#### [Extract provided]
--

Years ago I sat in a room with a tarp-blanketed floor, holding a chunk of obsidian in my hand. Some of the exterior of the rock remained – gray and pitted like a crumbling piece of city sidewalk. Inside, though, the obsidian gleamed: black as ink, glossy and glittering as polished jewelry. The stuff is practically magic.
Using a piece of antler or a round, smooth stone, I struck at the obsidian, trying to fracture off a long flake in a process known as flintknapping. Any badly-angled strikes could produce a bad flake or – worse – cause imperfections inside the stone that would make further flintknapping difficult. My protective leather gloves were soon spiderwebbed with thin cuts, even though I worked with care. Freshly flintknapped obsidian is far sharper than surgical steel scalpels. When the class was over, we gathered up those tarps and safely disposed of the obsidian in accordance with hazardous waste regulations.
Beyond the beauty and the skill and the danger, I also admired the technology I was trying to learn. It would be wasteful to take one chunk of obsidian and knap it down into a single tool. Ancient peoples figured out how to make cores. They looked somewhat like tapering cylinders with a flat striking platform on top. From that platform, an experienced flintknapper could knock of blade after blade, utilizing almost every bit of the beautiful stone.

--

#### [Data records]
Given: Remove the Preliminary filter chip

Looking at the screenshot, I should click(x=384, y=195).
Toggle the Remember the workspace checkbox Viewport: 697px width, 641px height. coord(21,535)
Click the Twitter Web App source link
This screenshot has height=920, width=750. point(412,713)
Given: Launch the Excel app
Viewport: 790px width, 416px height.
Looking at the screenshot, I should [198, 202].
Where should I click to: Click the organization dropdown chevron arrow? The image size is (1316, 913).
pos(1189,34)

--

#### [Required tasks]
a. Using the flintknapping text, decide whether each statement agrees with it: (i) The narrator's leather gloves stayed free of cuts. (ii) Freshly flintknapped obsidian is sharper than surgical steel scalpels. (iii) Cores had a flat striking platform on top. Answer yes or no for each, quoting the words of the text that decide it.
b. Repeat the flintknapping text word for word between "Using a piece" and "hazardous waste regulations.", inclusive.

#### [Exercise results]
a.
(i) No: "My protective leather gloves were soon spiderwebbed with thin cuts, even though I worked with care."
(ii) Yes: "Freshly flintknapped obsidian is far sharper than surgical steel scalpels."
(iii) Yes: "They looked somewhat like tapering cylinders with a flat striking platform on top."

b.
Using a piece of antler or a round, smooth stone, I struck at the obsidian, trying to fracture off a long flake in a process known as flintknapping. Any badly-angled strikes could produce a bad flake or – worse – cause imperfections inside the stone that would make further flintknapping difficult. My protective leather gloves were soon spiderwebbed with thin cuts, even though I worked with care. Freshly flintknapped obsidian is far sharper than surgical steel scalpels. When the class was over, we gathered up those tarps and safely disposed of the obsidian in accordance with hazardous waste regulations.